Según el artículo 3 de la Ley 39/2015, de 1 de octubre, del Procedimiento Administrativo Común de las Administraciones Públicas, a los efectos previstos en esta Ley, tendrán capacidad de obrar ante las Administraciones Públicas:

  • a) Las personas físicas o jurídicas que ostenten capacidad de obrar con arreglo a las normas civiles.
  • b) Los menores de edad para el ejercicio y defensa de aquellos de sus derechos e intereses cuya actuación esté permitida por el ordenamiento jurídico sin la asistencia de la persona que ejerza la patria potestad, tutela o curatela.
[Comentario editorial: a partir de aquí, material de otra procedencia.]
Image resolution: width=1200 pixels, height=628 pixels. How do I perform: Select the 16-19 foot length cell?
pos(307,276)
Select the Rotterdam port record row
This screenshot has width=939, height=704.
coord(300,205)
Se exceptúa el supuesto de los menores incapacitados, cuando la extensión de la incapacitación afecte al ejercicio y defensa de los derechos o intereses de que se trate.
  • c) Cuando la Ley así lo declare expresamente, los grupos de afectados, las uniones y entidades sin personalidad jurídica y los patrimonios independientes o autónomos.

En cuanto al proceso contencioso-administrativo, el artículo 18 de la Ley 29/1998, de 13 de julio, reguladora de la Jurisdicción Contencioso Administrativa y, en lo que aquí interesa, prevé que pueden comparecer y actuar válidamente en el proceso contencioso administrativo los menores de edad emancipados, los menores de edad no emancipados para la defensa de sus derechos e intereses legítimos cuya actuación no requiera la asistencia de la persona que ejerza la patria potestad, tutela o curatela y, por último, los menores de edad no emancipados en los demás supuestos deberán comparecer a través de quien ostente la patria potestad, o en su caso, la tutela o curatela.

Recuerde que…

  • Nuestro Ordenamiento Jurídico establece la mayoría de edad en los 18 años, estando hasta ese momento los menores bajo la patria potestad de los padres.
  • No obstante, el menor de edad puede emanciparse siempre que tenga 16 años, con autorización de los padres y escritura pública o comparecencia que lo formalice.
  • Están sujetos a tutela los menores no emancipados que no estén bajo la patria potestad; aquellos con patria potestad prorrogada; y los menores en situación de desamparo.
  • Los mayores de 14 años y menores de 18 están sujetos a la Ley orgánica 5/2000, de Responsabilidad Penal del Menor, si bien los menores de 14 años no responden penalmente de los delitos o faltas que cometan.
  • Como regla general, los menores de edad tienen capacidad de obrar ante las Administraciones Públicas para el ejercicio y defensa de sus derechos e intereses cuya actividad esté permitida en el Ordenamiento Jurídico sin la asistencia de quien ejerza su patria potestad, tutela o curatela.